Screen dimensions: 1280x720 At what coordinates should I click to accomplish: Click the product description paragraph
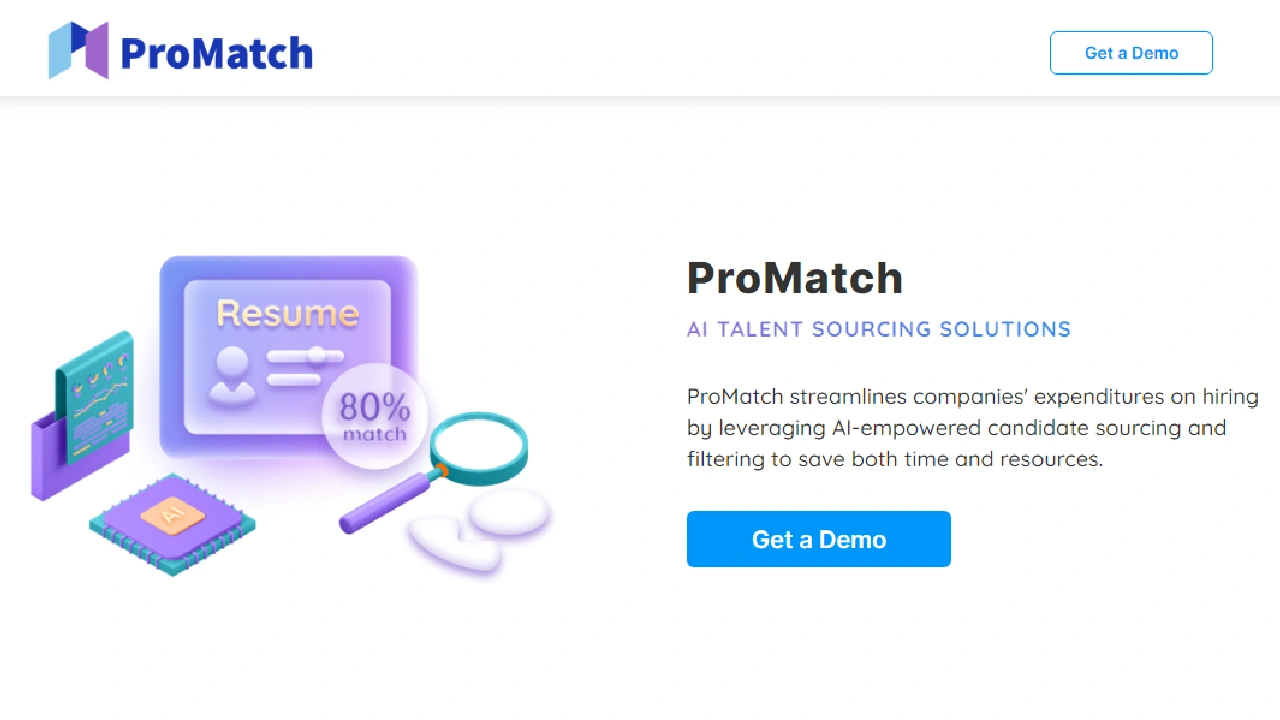tap(972, 427)
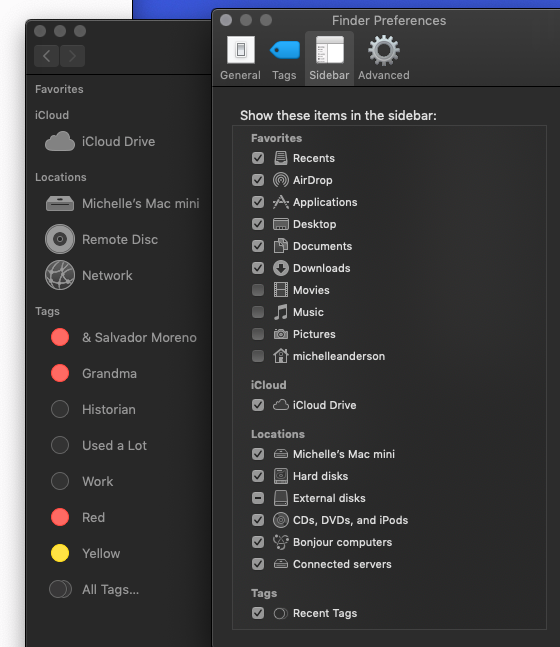560x647 pixels.
Task: Click the blue Tags preferences icon
Action: pyautogui.click(x=285, y=50)
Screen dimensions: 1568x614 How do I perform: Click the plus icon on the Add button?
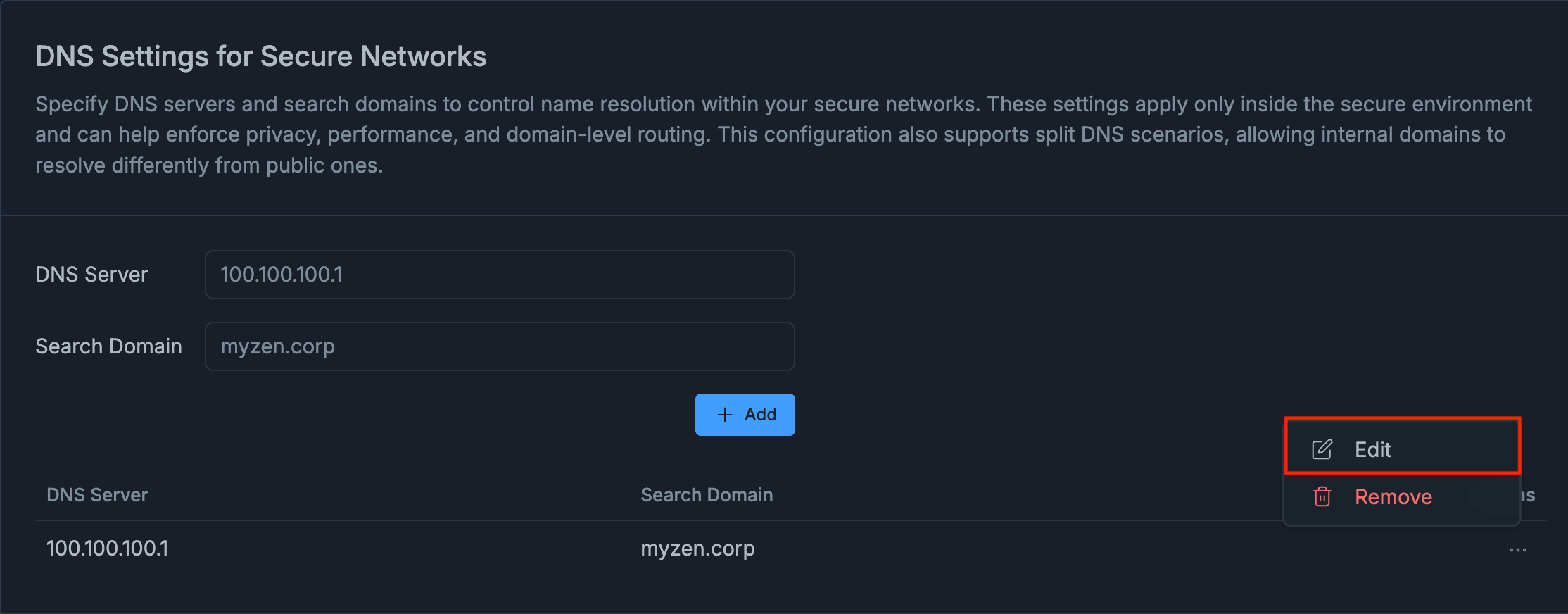tap(724, 414)
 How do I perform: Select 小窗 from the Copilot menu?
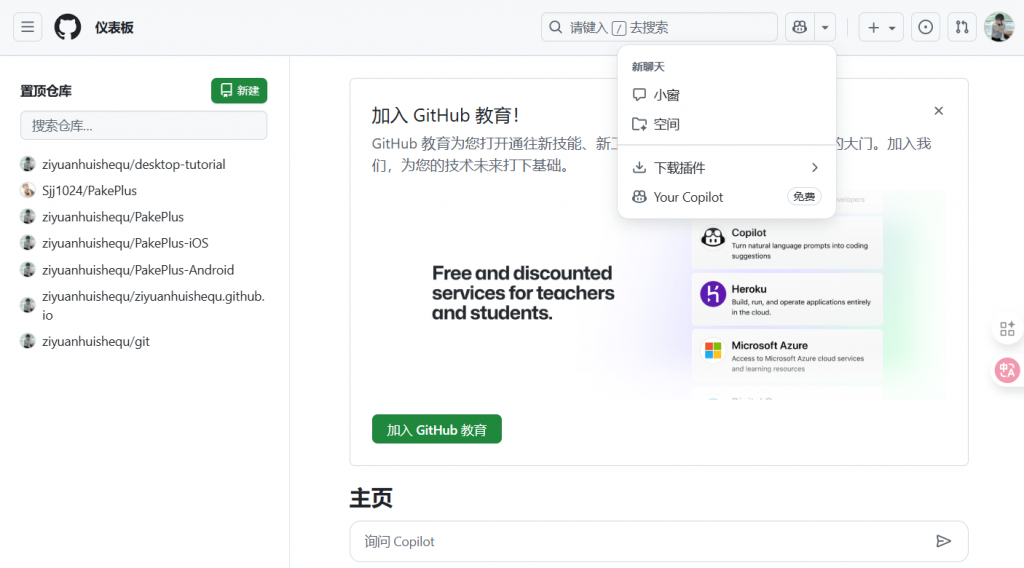667,95
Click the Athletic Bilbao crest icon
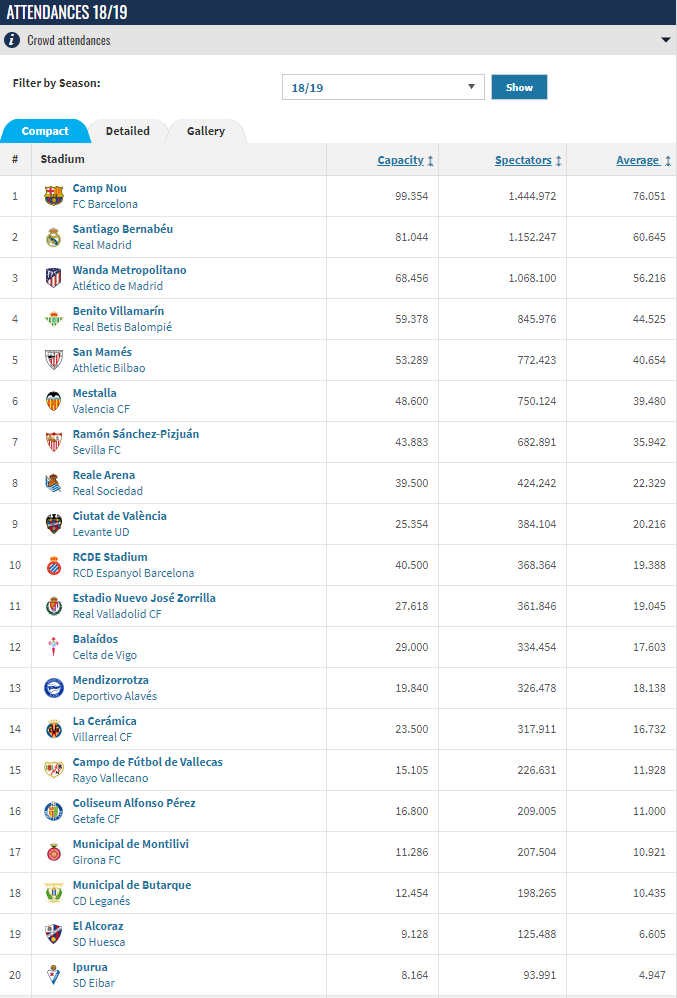677x998 pixels. coord(54,360)
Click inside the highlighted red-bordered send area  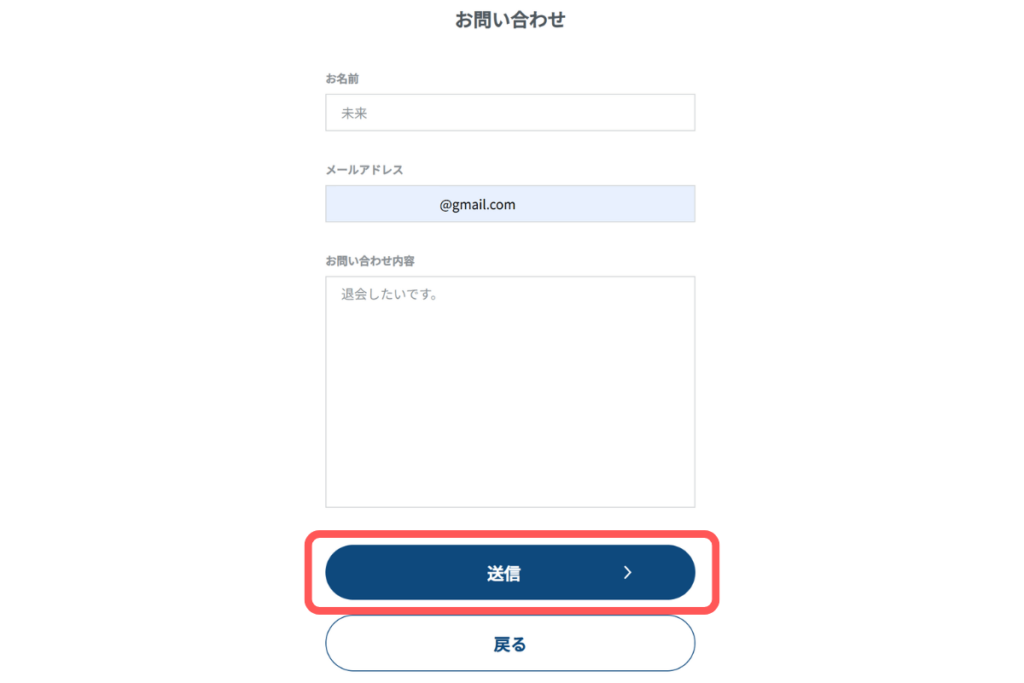510,572
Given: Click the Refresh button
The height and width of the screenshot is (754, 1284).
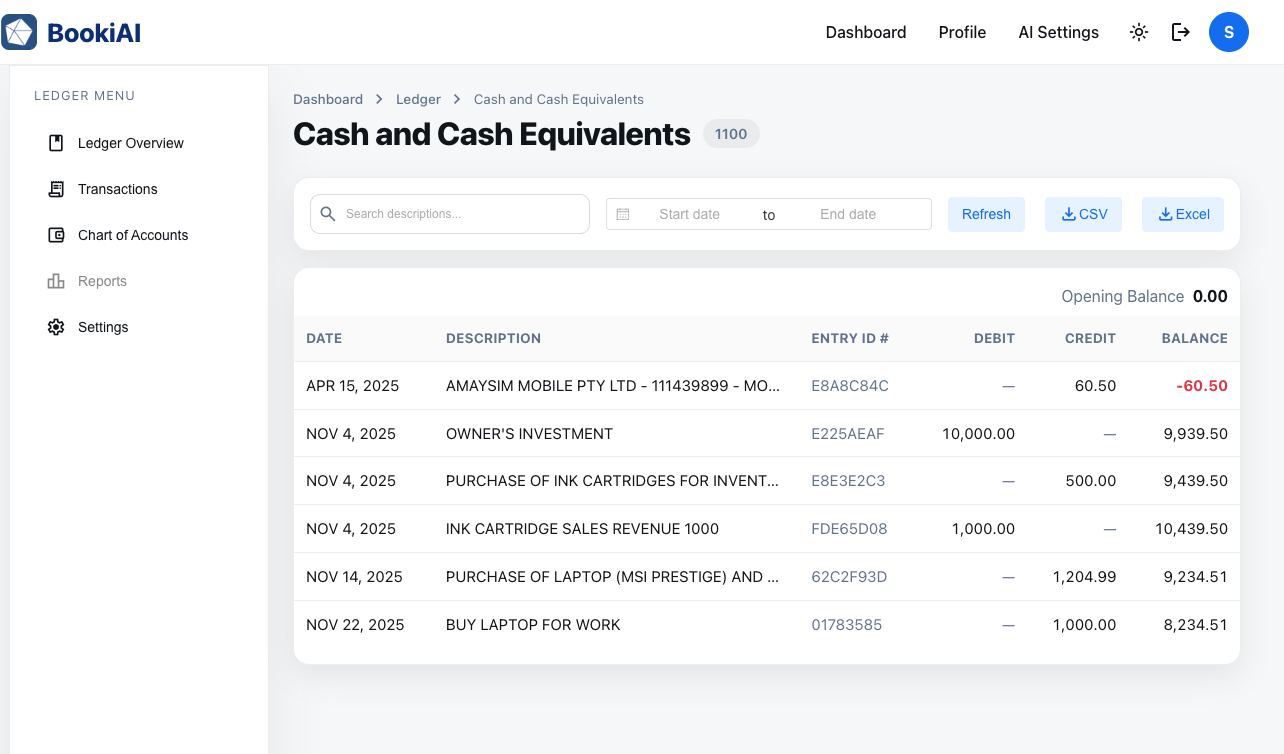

_WHAT YOU NEED TO DO:_
Repeat only the lines from the one with "Given: Click the Refresh button" through the end of the data, both included and exactly as written. Pictures stay out of the copy.

_RESULT OF THE EXERCISE:_
Given: Click the Refresh button
The height and width of the screenshot is (754, 1284).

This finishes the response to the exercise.